Certes, internet a modifié notre rapport aux rencontres, mais non, l’amour n’est pas mort : « Bien des célibataires internautes semblent garder l’intuition qu’une personne unique est là, tapie juste derrière l’écran, et que grâce à la Machine, plus encore qu’avec l’aide du Destin, ils seront mis en contact, miraculeusement. »8 En fait, cette ère de révolution n’apporte pas autant de changement dans les mentalités, comme on aurait tendance à le croire…

Au revoir le prince charmant ?

Le prince charmant sur son beau cheval blanc, pour certaines, n’est plus qu’un mythe, et ce n’est pas un drame d’ailleurs. Pour d’autres, il faut encore y croire ! Oui, on recherche le partenaire idéal, mais dans une certaine mesure. Une femme n’a pas forcément besoin d’un homme pour être heureuse et s’épanouir, mais ça n’empêche pas non plus de rêver du grand amour ! La princesse n’attend plus le prince charmant, prisonnière au sommet d’une tour, elle vit sa vie, indépendante. Et non, elle n’est pas malheureuse pour autant. Elle peut rencontrer son âme sœur en étant elle-même. Nos attentes sont parfois bien différentes de celles que véhiculent les contes de fée. Personne n’est parfait, nous le savons bien. Parfois, c’est justement les imperfections de l’autre qui nous séduisent.

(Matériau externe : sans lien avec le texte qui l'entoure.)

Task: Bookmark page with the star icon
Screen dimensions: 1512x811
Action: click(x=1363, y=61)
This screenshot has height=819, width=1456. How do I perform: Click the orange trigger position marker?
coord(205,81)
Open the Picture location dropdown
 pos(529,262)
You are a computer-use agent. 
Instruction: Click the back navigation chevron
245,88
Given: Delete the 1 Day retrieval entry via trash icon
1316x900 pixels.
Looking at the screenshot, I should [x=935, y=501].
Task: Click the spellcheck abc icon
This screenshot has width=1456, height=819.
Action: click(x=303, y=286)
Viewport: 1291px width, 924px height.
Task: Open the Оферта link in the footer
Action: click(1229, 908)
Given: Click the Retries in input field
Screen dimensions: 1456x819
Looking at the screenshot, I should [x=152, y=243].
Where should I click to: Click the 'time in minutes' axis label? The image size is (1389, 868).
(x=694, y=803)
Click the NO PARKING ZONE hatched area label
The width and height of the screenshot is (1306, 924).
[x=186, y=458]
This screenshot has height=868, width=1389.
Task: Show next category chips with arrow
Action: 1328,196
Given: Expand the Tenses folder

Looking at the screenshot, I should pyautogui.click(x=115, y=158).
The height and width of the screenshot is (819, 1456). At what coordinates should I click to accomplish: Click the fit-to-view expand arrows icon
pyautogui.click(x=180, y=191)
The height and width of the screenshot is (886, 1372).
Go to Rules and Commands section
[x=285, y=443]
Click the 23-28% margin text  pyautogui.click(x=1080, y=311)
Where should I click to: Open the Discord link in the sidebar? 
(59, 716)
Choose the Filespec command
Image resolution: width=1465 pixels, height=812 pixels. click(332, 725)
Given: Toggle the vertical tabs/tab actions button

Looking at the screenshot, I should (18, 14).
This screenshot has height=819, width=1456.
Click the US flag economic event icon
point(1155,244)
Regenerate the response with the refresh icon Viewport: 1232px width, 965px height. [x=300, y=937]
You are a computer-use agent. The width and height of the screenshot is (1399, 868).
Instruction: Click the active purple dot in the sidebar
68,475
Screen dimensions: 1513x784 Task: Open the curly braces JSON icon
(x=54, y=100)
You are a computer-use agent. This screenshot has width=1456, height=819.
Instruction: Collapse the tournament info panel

Et le coup de foudre, existe-t-il ? Tout dépend bien sûr de ce qu’on qualifie de « coup de foudre ». Il est possible de ressentir une attirance pour quelqu’un que l’on connait peu. L’image que l’on se fait de cette personne nous plait. Reste à savoir si cette image correspond à la réalité…  L’amour se construit avec le temps, contrairement au coup de foudre. Toujours est-il qu’il est vu comme le moyen de rencontre par excellence. La société nous nourrit d’histoires romancées et idéalisées, avec les princesses Disney par exemple, mais cela s’étend jusqu’aux films hollywoodiens et aux séries. En effet, le romantisme à l’état pur a opéré comme modèle de référence pendant longtemps, même s’il est maintenant relativisé, et donc en déclin. Les aspirants à l’amour se retrouvent alors coincés entre des références « vieux jeu » et des références modernes, mais incertaines9. Malgré tout, on peut bien sûr s’autoriser à rêver. L’idéal, finalement, ne serait-ce pas un juste milieu ? Y croire, tout en conservant une part de réalisme ? Le mieux serait peut-être de prendre l’amour comme il vient, d’accepter nos différences mutuelles et d’en faire une force. Chacun et chacune a sa propre définition de l’amour, alors parlons-en, échangeons et partageons10.

 

 

 

 

 


 

1. BERGSTRÖM M., « La loi du supermarché ? Site de rencontres et représentations de l’amour », Ethnologie française, 2013/3, 43, p. 433-442 : https://www.cairn.info/ (consulté le 22/10/19).
2. Ibid.
3. FENSTER A., « Les molécules de l’amour », 16/02/11 : https://www.sciencepresse.qc.ca/ (consulté le 22/10/19).
4. LEPORTOIS D., « Les couples non cohabitants, l’amour chacun chez soi », 11/05/17 : http://www.slate.fr/ (consulté le 22/10/19).
5. OLIVIER M., L’engagement dans la relation de couple chez les 25-35 ans, thèse de doctorat présentée à l’école doctorale de Mont-Saint-Aignan, 2014.
6. PANFILI R., « 80% des utilisateurs Tinder rechercheraient une relation longue », 5/11/15 : http://www.slate.fr/ (consulté le 22/10/19).
7. VINOGRADOFF L., « Les applications de rencontres accélèrent-elles la propagation des MST ? », 03/11/15 : https://www.lemonde.fr/ (consulté le 22/10/19).
8. LARDELLIER P., Écran, mon bel écran…, CNRS, 2010.
9. MARQUET J., Les chats et les souris font-ils bon ménage ?, Academia-Bruylant, 2010.
10. Analyse rédigée par Violette Soyez.